● **What is needed**
Set down the data from the line containing "You are a GUI" to the line containing "pyautogui.click(x=588, y=190)" word for word, with both of those lines included.

[[ Extracted material open ]]

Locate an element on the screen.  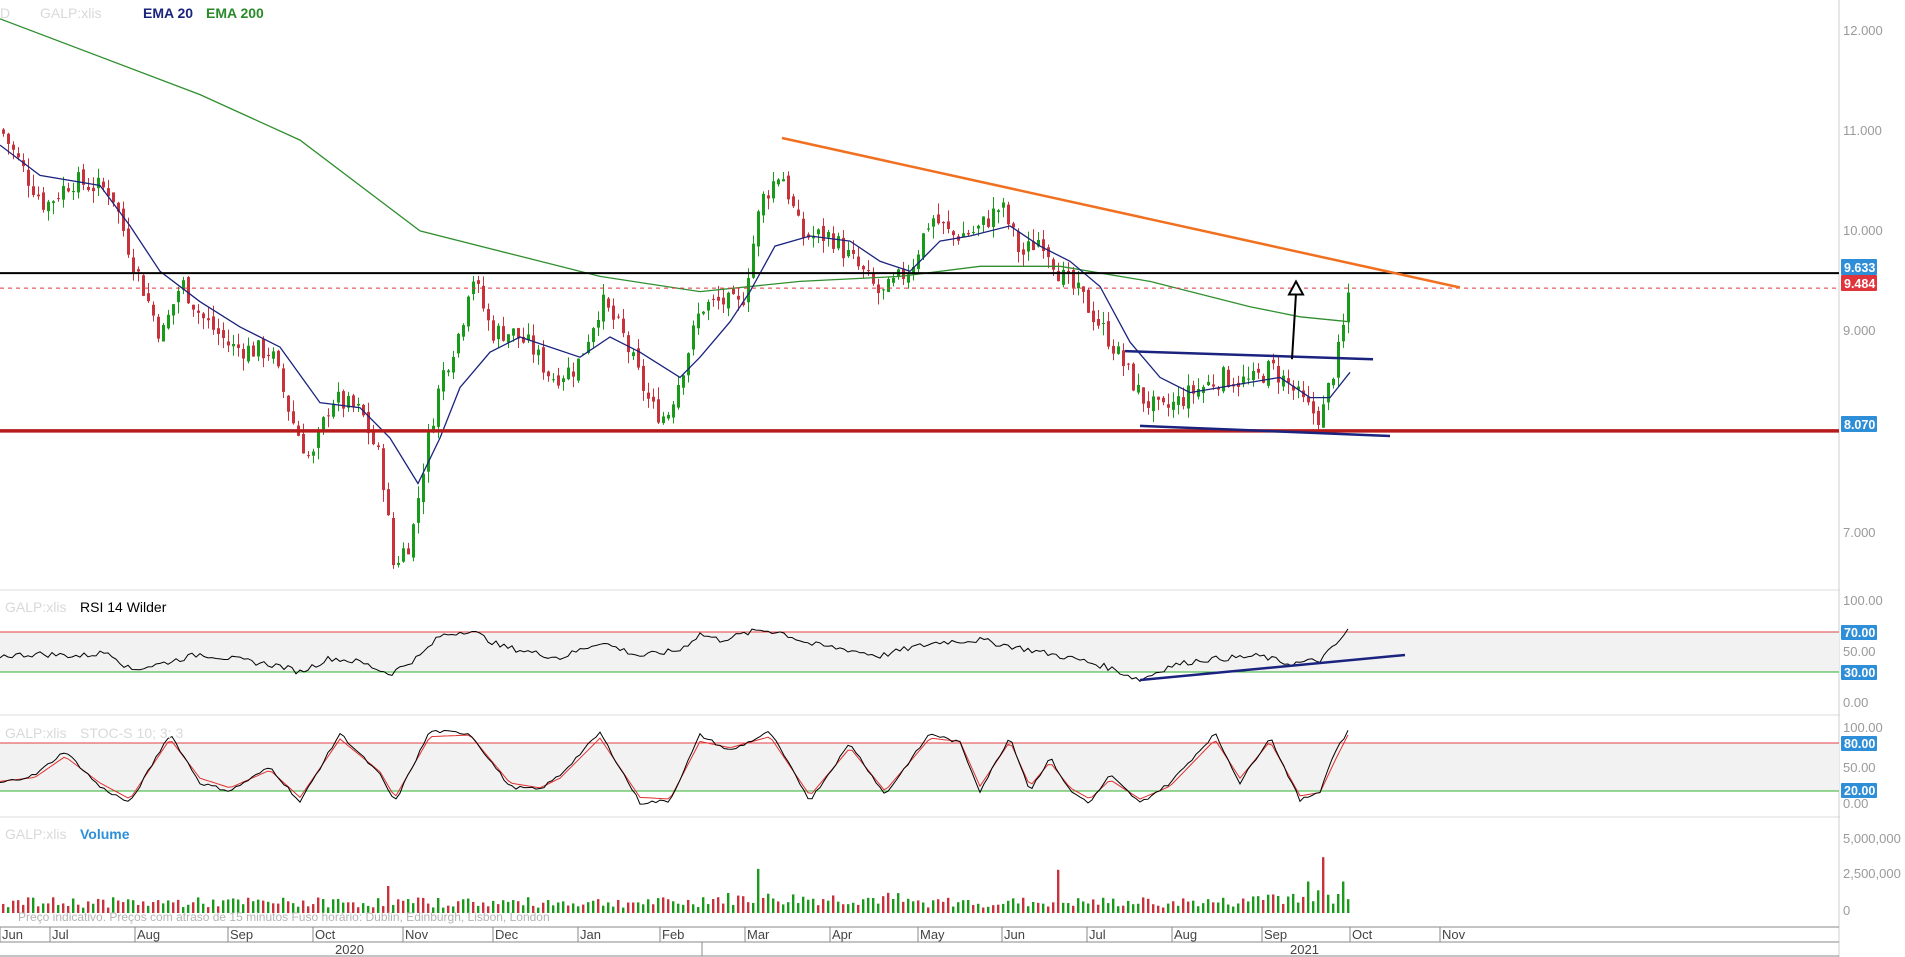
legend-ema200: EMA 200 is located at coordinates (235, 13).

[[ Extracted material closed ]]
[[ Extracted material open ]]

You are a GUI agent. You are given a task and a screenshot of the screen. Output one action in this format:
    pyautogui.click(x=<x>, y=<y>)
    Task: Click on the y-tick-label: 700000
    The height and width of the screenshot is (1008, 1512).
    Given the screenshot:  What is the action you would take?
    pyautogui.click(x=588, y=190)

[[ Extracted material closed ]]

● **Answer section**
You are a GUI agent. You are given a task and a screenshot of the screen. Output one action in this format:
    pyautogui.click(x=<x>, y=<y>)
    Task: Click on the y-tick-label: 700000
    The height and width of the screenshot is (1008, 1512).
    Given the screenshot:  What is the action you would take?
    pyautogui.click(x=588, y=190)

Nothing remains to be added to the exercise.